◆ **Problem details**: Reproduce nothing but the lines from the one containing "Given: Click the" to the end of the records below, each exactly as written.

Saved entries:
────
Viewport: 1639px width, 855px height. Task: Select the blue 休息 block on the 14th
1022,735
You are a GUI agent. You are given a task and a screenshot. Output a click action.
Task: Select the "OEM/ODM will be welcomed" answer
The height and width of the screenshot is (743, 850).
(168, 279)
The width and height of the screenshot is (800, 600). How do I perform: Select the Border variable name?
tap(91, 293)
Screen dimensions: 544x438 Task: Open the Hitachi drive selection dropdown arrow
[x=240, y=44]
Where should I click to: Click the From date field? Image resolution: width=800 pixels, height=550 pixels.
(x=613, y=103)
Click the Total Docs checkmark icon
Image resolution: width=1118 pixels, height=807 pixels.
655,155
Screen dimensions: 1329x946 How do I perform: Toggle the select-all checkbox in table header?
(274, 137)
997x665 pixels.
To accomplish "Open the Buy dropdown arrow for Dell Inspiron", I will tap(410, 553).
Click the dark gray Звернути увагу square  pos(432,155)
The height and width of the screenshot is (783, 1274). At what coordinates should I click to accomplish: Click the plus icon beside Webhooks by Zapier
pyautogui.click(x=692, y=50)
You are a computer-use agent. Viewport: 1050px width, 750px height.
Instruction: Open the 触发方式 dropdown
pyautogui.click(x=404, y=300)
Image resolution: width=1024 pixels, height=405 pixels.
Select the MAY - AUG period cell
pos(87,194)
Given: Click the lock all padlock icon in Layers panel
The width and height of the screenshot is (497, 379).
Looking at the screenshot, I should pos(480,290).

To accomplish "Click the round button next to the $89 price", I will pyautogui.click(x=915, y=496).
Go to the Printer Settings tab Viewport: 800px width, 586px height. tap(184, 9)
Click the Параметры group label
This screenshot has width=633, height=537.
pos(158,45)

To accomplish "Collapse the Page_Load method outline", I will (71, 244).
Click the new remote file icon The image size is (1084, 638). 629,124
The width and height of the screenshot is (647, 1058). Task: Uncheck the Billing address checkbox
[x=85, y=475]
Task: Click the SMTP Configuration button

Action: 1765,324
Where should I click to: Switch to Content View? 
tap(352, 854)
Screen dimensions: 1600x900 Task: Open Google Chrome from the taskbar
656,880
────
◆ **Answer section**:
Given: Click the lock all padlock icon in Layers panel
The width and height of the screenshot is (497, 379).
Looking at the screenshot, I should pos(480,290).

To accomplish "Click the round button next to the $89 price", I will pyautogui.click(x=915, y=496).
Go to the Printer Settings tab Viewport: 800px width, 586px height. tap(184, 9)
Click the Параметры group label
This screenshot has width=633, height=537.
pos(158,45)

To accomplish "Collapse the Page_Load method outline", I will (71, 244).
Click the new remote file icon The image size is (1084, 638). 629,124
The width and height of the screenshot is (647, 1058). Task: Uncheck the Billing address checkbox
[x=85, y=475]
Task: Click the SMTP Configuration button

Action: 1765,324
Where should I click to: Switch to Content View? 
tap(352, 854)
Screen dimensions: 1600x900 Task: Open Google Chrome from the taskbar
656,880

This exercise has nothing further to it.